§ **Veri Girdileri**:
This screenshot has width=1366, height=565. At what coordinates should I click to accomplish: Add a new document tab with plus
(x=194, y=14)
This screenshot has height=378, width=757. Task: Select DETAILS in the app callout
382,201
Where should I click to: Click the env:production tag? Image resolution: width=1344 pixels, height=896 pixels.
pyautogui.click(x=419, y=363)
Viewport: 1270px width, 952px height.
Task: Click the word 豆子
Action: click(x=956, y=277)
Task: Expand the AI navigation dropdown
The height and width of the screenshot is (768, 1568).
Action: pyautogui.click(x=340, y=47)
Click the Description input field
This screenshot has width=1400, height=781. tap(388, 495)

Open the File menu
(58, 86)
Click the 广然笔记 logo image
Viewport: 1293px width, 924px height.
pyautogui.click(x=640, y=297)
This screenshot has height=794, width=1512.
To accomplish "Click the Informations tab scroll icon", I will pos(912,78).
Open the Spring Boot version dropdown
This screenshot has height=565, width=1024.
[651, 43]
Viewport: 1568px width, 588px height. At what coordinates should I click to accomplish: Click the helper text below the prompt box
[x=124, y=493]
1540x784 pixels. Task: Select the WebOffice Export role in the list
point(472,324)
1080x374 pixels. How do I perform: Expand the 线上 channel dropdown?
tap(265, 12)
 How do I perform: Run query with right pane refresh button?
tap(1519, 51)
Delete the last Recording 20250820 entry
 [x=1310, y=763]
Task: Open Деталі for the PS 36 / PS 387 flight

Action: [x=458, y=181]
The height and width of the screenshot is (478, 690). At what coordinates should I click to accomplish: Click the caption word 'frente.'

§ **Hedefiniz**: Öğelerin başından "Action: [x=458, y=181]" ifadesini içeren satıra kadar, iki uç da dahil olmak üzere, bütün satırları boş olanları atlayarak "No" ve "Satır" sütunlarına sahip bir Markdown tablosuna aktarınız. Her satırın sıra numarası "No" sütununa, kendisi ise "Satır" sütununa yazılacaktır.

§ **Yazılı Çözüm**:
| No | Satır |
|---|---|
| 1 | This screenshot has width=1366, height=565. At what coordinates should I click to accomplish: Add a new document tab with plus |
| 2 | (x=194, y=14) |
| 3 | This screenshot has height=378, width=757. Task: Select DETAILS in the app callout |
| 4 | 382,201 |
| 5 | Where should I click to: Click the env:production tag? Image resolution: width=1344 pixels, height=896 pixels. |
| 6 | pyautogui.click(x=419, y=363) |
| 7 | Viewport: 1270px width, 952px height. |
| 8 | Task: Click the word 豆子 |
| 9 | Action: click(x=956, y=277) |
| 10 | Task: Expand the AI navigation dropdown |
| 11 | The height and width of the screenshot is (768, 1568). |
| 12 | Action: pyautogui.click(x=340, y=47) |
| 13 | Click the Description input field |
| 14 | This screenshot has width=1400, height=781. tap(388, 495) |
| 15 | Open the File menu |
| 16 | (58, 86) |
| 17 | Click the 广然笔记 logo image |
| 18 | Viewport: 1293px width, 924px height. |
| 19 | pyautogui.click(x=640, y=297) |
| 20 | This screenshot has height=794, width=1512. |
| 21 | To accomplish "Click the Informations tab scroll icon", I will pos(912,78). |
| 22 | Open the Spring Boot version dropdown |
| 23 | This screenshot has height=565, width=1024. |
| 24 | [651, 43] |
| 25 | Viewport: 1568px width, 588px height. At what coordinates should I click to accomplish: Click the helper text below the prompt box |
| 26 | [x=124, y=493] |
| 27 | 1540x784 pixels. Task: Select the WebOffice Export role in the list |
| 28 | point(472,324) |
| 29 | 1080x374 pixels. How do I perform: Expand the 线上 channel dropdown? |
| 30 | tap(265, 12) |
| 31 |  How do I perform: Run query with right pane refresh button? |
| 32 | tap(1519, 51) |
| 33 | Delete the last Recording 20250820 entry |
| 34 |  [x=1310, y=763] |
| 35 | Task: Open Деталі for the PS 36 / PS 387 flight |
| 36 | Action: [x=458, y=181] |